Eventually the cops found out about their location and pursued them to a ski resort near Karuizawa and laid siege to the heavily fortified lodge from February 19, 1972 to February 28, 1972. The film describes the confrontation in dramatic and convincing detail. So repugnant are the URA activists that I almost found myself cheering the cops, despite my long-standing socialist convictions.

Japan was so shocked by the behavior of the URA that the left was put on the defensive for a number of years. Although I am no expert on Japanese politics, I do have to wonder if the weakness (non-existence, almost) of the Japanese left is the price paid for the stupidity of the URA.

Yasukuni” is a documentary by a Chinese director who wanted to examine Japanese nationalism at the so-named infamous shrine to Japanese war veterans, including some major war criminals.

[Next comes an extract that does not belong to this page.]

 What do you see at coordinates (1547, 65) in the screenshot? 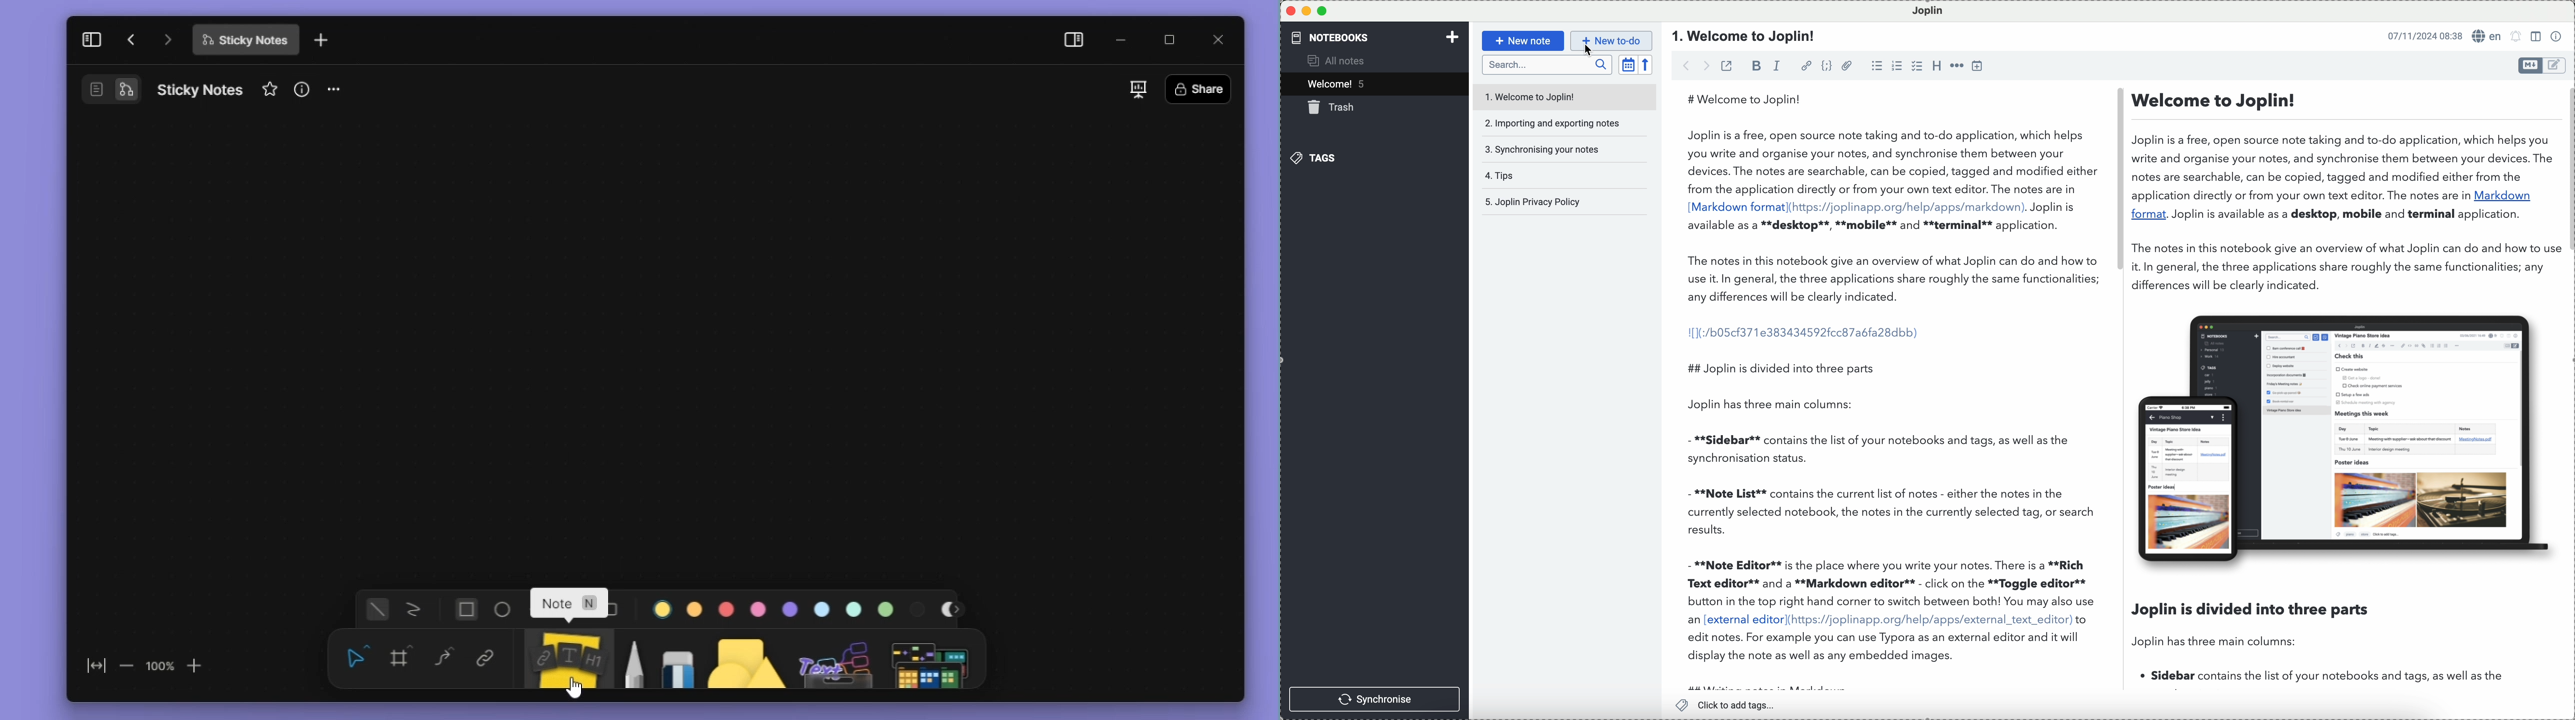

The shrine is a pole of attraction for ultra-rightists in the same way that a Confederate War monument might be. Unlike the Germans (except for a small minority), the Japanese have never felt the need to view WWII in exactly the same terms as an evil for which they have to atone. In recent years, the tendency to view the Japanese Empire as something to be proud of has accelerated, even to the point where Prime Minister Koizumi has felt comfortable making pilgrimages. The film depicts the noisy protests over his visit and other expressions by delegations from Taiwan and Korea to challenge the war-making character of the shrine. In one particularly moving scene, a Taiwanese activist asks for her father’s remains who was forced to serve in the Imperial army with many other indigenous Taiwanese people.

1 Comment »

  1. The fascistic Japanese writer and Emperor-worshiper Yukio Mishima once debated some of the ultraleft students at Tokyo University. He said that he went into the debate as if entering a lion’s den, but said afterward that he had a newfound respect for the students, as he shared their enthusiasm for extremist politics and physical violence.